The P11D form is used to report benefits in kind which are items or services which you (or your employees) receive from your company in addition to your salary, such as private healthcare, interest-free loans and company cars. The P11D form allows you to report, annually, these items to HMRC on your annual self-assessment return.
Benefits in kind effectively increase your salary so there may be national insurance contributions (NICs) to be paid on them, although it is important to note these contributions will be paid by the company, not the individual.
Who needs to file a P11D?
The employer, not the employee needs to file a P11D, although for many freelancers and contractors they are one and the same.
When should I file a P11D?
P11D filings aren’t dependent on your company year, and must all be filed by 6th July following the tax year in question. So your P11D for the tax year running 6th April 2022 to 5th April 2023 must be filed by 6th July 2023.
What needs to be included in a P11D?
Any item that the company pays for and that the employee benefits from need to be included. Expenses and benefits that need to be reported to HMRC are:
- company cars
- loans for rail season tickets
- other loans
- health insurance
- assets provided to an employee that have significant personal use
- self-assessment fees paid by the company
- non-business travel expenses
- non-business entertainment expenses
The majority of business expenses incurred personally by company employees no longer need to be recorded on a P11D form. Exempt expenses include:
- business travel
- business entertainment expenses
- credit cards used for business purposes
- fees and subscriptions
There are some key exemptions that it pays to be mindful of. For instance, directors’ loans. As a director, you don’t need to pay interest on the money you owe to the company – provided the loan is less than £10,000.
If your director’s loan account (DLA) is overdrawn by more than £10,000 at any point in the tax year, the Revenue will charge interest on the total overdrawn amount. This should be charged at the HMRC published rate of interest (2.25% for the 2021/22 tax year) and will need to be paid by the relevant director.
The overdrawn amount is effectively a loan from the business to the director, is treated as an employment-related benefit and must be included on the relevant director’s P11D Form.
- Submitting duplicate P11D information on paper where P11D information has already been filed online to ensure ‘HMRC have received it’. These duplicates can cause processing problems.
- Using a paper form that relates to the wrong tax year – check the top right hand corner of the first page.
- Not ticking the ‘director’ box if the employee is a director.
- Not including a description or abbreviation, where amounts are included in sections A, B, L, M or N of the form.
- Leaving the ‘cash equivalent’ box empty where you’ve entered a figure in the corresponding ‘cost to you’ box of a section.

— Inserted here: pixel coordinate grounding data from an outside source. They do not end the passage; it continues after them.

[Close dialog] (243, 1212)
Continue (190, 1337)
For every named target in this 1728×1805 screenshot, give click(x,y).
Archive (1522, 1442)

- Not correctly completing the declaration on the final FPS/EPS submission (for those employers operating PAYE in ‘real time’) or the box in Part 5 of form P35 (Employers Annual Return) to indicate whether or not P11Ds are due.
- Where a benefit has been provided for mixed business and private use, entering only the value of the private-use portion – you must report the full gross value of the benefit.
- Not completing the fuel benefit box/field where this applies. This means an amended P11D has to be sent in.
- Incorrectly completing the ‘from’ and ‘to’ dates in the ‘dates car was available’ boxes. For example entering 06/04/2013 to 05/04/2014 to indicate the car was available throughout that year. If the car was available in the previous tax year, the ‘from’ box should not be completed and if the car is to be available in the next tax year, the ‘to’ box should not be completed i.e. left blank.’
HMRC will charge you a penalty if you file late or incorrectly. If you miss the deadline of 6th July, you won’t incur penalties straight away – you have approximately a fortnight to put things right and file your form. However if you reach the end of July and you haven’t filed your P11D form then your company will incur fines of £100 per month per 50 employees.